Expliquez-nous les missions de la FFD
La Fédération Française des Diabétiques existe depuis plus de 80 ans. Elle a été créée pour accompagner la mise sur le marché de l’insuline. D’ailleurs, l’année 2021 marque le centenaire de la découverte du traitement par l’insuline.
La Fédération Française des Diabétiques regroupe des associations luttant toutes contre le diabète et pour les patients diabétiques. Un total de 100 associations et délégations affiliées réparties au niveau territorial sur tous les départements.

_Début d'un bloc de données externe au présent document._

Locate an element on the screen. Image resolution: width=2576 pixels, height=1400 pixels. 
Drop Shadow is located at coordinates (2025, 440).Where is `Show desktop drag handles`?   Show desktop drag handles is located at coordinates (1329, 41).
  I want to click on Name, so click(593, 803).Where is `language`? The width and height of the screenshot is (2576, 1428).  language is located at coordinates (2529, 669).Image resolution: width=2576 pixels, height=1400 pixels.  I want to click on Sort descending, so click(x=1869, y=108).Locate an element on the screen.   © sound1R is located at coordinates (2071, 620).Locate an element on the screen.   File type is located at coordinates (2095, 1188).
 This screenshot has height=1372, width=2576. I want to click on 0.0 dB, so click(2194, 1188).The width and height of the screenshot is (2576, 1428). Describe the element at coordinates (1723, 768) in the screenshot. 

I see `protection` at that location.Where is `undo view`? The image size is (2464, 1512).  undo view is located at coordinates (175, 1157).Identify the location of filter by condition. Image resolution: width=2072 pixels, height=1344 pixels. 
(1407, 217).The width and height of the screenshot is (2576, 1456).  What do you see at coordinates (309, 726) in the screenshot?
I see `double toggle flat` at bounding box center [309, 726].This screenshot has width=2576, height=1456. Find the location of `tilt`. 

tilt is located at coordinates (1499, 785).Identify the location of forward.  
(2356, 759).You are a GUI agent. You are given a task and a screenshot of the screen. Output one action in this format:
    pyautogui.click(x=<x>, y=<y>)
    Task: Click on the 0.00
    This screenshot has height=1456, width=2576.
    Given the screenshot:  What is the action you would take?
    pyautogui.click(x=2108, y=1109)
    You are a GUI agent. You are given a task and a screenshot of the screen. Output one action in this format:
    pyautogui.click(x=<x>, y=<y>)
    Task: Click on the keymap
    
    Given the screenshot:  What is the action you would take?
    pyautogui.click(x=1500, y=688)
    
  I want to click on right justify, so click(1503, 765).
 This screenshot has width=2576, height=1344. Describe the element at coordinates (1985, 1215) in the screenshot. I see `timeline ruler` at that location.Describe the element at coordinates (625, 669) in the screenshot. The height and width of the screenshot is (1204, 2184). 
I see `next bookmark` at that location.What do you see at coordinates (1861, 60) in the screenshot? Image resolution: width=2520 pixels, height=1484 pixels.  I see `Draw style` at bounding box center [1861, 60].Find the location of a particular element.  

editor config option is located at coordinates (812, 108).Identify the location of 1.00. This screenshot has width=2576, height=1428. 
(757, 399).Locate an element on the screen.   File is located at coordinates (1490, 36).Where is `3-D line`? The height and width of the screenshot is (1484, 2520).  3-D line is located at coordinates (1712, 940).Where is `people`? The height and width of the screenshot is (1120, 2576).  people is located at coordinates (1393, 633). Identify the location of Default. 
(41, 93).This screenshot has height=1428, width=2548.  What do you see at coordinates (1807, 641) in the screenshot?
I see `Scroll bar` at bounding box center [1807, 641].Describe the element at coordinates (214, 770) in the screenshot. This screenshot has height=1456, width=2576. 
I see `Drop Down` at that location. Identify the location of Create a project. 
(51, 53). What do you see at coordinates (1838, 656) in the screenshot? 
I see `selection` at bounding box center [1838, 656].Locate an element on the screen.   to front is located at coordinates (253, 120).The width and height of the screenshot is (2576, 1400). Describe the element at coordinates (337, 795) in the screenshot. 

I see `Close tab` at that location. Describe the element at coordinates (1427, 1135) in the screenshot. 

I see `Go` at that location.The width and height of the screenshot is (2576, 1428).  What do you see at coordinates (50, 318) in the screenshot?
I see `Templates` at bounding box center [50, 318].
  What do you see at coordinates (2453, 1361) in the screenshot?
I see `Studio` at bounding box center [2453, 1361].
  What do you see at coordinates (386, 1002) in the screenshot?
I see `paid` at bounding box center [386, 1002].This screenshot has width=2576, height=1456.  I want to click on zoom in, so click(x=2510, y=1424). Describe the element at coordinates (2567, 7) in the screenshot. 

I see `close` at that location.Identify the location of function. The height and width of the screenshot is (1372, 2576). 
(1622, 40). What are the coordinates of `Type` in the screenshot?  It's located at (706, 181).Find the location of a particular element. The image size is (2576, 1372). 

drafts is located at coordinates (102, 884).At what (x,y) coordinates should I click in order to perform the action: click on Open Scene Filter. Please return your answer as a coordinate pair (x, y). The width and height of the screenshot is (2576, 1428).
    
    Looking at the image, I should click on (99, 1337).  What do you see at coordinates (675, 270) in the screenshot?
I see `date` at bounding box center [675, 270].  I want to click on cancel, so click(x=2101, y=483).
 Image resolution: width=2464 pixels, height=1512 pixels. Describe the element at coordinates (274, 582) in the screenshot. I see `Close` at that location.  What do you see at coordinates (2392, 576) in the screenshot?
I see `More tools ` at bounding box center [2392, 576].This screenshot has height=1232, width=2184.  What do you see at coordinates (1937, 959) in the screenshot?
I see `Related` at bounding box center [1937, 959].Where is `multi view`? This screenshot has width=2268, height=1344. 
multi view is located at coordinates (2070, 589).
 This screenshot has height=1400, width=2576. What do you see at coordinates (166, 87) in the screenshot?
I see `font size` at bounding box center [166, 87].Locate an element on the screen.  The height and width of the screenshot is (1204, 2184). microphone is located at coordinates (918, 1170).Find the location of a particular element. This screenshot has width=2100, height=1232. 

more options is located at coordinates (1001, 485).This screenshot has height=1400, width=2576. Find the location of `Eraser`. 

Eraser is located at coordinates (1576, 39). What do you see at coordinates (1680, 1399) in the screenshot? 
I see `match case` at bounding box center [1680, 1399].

Les missions de la FFD sont multiples :
- Accompagnement
Accompagner les patients diabétiques qu’ils soient adhérents ou pas. La FFD est ouverte à tous les diabétiques ou toute personne vivant avec un diabétique ou souhaitant s’informer. Nous comptons environ 1 500 bénévoles actifs permanents, 13 000 adhérents et 22 000 donateurs.
- Formation
Dans le cadre de notre mission d’accompagnement, nous avons mis en place un programme qui s’appelle Elan solidaire. Ce programme permet de former des patients experts, c’est-à-dire proposer l’accompagnement de patients par des pairs. La fédération est la 1ère association à avoir créé la notion de patient expert. Les malades et les patients experts ont la même maladie mais ces derniers ont reçu une formation spécifique pour aider les patients qui en ont besoin. Que ce soit dans le cadre d’un accompagnement individuel ou collectif, au sein d’un programme d’éducation thérapeutique ou du projet Elan solidaire, Il s’agit donc d’un travail d’écoute et de partage qui vise à favoriser la mobilisation des ressources de la personne dans le respect de son projet de vie… La Fédération compte environ 250 bénévoles Patients Experts qui accompagnent 1 000 personnes par an soit plus de 9 000 personnes accompagnées depuis le lancement du programme en 2008 grâce au soutien financier de l’Assurance Maladie.
- La prévention
La Fédération Française des Diabétiques de France organise chaque année depuis 2012 en juin la Semaine Nationale de prévention, une action primordiale permettant de sensibiliser, informer le grand public sur l’ensemble du territoire pour prévenir le diabète de type 2 et les facteurs de risques associés. De nombreuses actions sont ainsi organisées par les associations fédérées partout en France.
- L’assistance
A côté de cela, nous avons également un rôle d’assistance pour répondre aux questions (techniques, scientifiques, sociales et psychologiques). Nous avons 4 lignes d’écoute dont une ligne générale où les gens posent tous types de questions. Avant la COVID, nous avions 2 000 accompagnements téléphoniques par an, dont 20% qui ne concernaient que des problèmes sociaux au travail.